Anders Hammer / Norway, United States / 2020 / 21 min / INTERNATIONAL PREMIERE
In 2019, protests erupted against a bill that would allow China to demand the extradition of citizens from Hong Kong. Led by the country's youth, the movement in Hong Kong became symbolic for a generation's rebellion against a system that acts over the heads of its citizens. Supported by interviews with the movement's spokespeople, 'Do Not Split' places us on the shifting front line of the young people's struggle for democracy and freedom, where violent clashes take place in a haze of tear gas in a futuristic maze of a city. Armed with umbrellas, gas masks and an indomitable solidarity, the protesters constitute an omnipresent mass, which acts in the spirit of the city's famous child Bruce Lee, as it tries to defeat the enemy by being like water.
Garrett Bradley / United States / 2020 / 29 min / INTERNATIONAL PREMIERE
Garrett Bradley works in the intersection of documentary filmmaking and visual arts, which is evident in her critically acclaimed 'America', an important and immensely beautiful contribution to the current wave of contemporary art that takes a revisionist approach to modern history and its blind spots. Bradley has edited together scenes from a never-completed silent film, 'Lime Kiln Club Field Day' (1913, the first known film with African American actors), with 12 staged and dreamy scenes of her own, and has thereby created a cinematic work where the past and the present are mirrored in each other, and where black film history is finally written. Garrett Bradley is also participating at CPH:DOX 2020 with her first feature-length film, 'Time'.

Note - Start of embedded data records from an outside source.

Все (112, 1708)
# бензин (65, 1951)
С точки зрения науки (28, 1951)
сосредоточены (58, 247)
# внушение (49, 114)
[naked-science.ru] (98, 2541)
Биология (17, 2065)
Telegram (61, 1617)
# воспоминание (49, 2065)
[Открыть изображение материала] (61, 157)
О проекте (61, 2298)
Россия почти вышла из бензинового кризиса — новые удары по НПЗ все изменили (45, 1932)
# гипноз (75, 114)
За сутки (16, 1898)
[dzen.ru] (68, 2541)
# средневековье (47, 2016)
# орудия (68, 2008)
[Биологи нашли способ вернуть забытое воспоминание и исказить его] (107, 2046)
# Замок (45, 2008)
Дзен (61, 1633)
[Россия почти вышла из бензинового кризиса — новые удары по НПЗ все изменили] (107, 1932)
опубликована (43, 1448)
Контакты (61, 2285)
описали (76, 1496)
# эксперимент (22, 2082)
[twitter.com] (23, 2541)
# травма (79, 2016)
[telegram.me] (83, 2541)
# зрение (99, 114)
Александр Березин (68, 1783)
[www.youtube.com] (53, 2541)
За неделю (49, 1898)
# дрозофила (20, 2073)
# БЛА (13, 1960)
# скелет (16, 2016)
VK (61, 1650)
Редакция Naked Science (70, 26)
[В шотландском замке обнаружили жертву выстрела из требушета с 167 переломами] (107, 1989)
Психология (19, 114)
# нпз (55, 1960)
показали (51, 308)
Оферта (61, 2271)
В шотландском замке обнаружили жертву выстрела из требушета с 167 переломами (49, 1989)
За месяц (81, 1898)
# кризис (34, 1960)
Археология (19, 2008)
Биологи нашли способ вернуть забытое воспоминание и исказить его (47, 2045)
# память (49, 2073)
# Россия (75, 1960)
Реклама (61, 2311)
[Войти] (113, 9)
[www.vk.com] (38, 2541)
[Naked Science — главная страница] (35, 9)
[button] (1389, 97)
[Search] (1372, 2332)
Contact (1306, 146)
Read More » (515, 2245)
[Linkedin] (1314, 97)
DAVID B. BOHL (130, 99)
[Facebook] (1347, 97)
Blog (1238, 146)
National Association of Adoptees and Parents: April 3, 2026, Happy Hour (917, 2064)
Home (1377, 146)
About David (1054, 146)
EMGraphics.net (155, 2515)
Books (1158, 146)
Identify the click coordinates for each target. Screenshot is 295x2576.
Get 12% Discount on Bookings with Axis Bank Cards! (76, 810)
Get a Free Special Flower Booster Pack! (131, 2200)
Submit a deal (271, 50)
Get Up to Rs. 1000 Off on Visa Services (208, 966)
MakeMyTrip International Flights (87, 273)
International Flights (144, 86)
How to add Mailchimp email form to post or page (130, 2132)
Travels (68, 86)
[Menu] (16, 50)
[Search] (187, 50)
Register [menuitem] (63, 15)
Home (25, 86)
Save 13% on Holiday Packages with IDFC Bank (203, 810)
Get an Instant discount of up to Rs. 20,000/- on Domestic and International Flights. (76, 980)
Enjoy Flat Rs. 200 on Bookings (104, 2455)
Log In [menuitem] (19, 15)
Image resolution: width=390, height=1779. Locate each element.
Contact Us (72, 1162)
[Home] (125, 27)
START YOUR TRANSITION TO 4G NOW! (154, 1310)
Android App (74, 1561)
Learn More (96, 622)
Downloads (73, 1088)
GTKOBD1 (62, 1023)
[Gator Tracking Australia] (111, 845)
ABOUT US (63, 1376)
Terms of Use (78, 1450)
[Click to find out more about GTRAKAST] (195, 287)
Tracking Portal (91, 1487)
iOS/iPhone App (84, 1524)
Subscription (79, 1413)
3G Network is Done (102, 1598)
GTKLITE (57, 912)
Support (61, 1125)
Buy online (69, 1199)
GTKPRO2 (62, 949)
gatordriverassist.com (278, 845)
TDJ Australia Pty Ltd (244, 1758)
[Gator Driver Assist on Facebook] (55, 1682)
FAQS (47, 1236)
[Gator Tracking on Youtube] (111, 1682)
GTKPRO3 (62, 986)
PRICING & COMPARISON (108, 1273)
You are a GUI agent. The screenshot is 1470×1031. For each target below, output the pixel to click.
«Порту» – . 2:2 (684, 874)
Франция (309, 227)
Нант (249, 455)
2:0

Beatrice Gibson / United Kingdom / 2019 / 23 min
Beatrice Gibson's tightly woven 'Two Sisters are not Sisters' is a free adaptation of a text by Gertrude Stein from 1929, which unfolds like a dark dream that is set in modern-day Paris, where the possible return of European fascism creates waves of unrest. Gibson herself calls her film a 'crime thriller without a crime', but the abstract plot echoes the upheavals that have shaken the foundations of the international community. The election of insane world leaders and the symptoms of irreversible crises have created a countermovement of solidarity and a rethinking of social relations. The unique experimentalist and artist Gibson weaves the threads together tightly in her latest and compact work, which just like last year's 'I Hope I'm Loud When I'm Dead' (CPH:DOX 2019) contains contributions by some of her closest colleagues.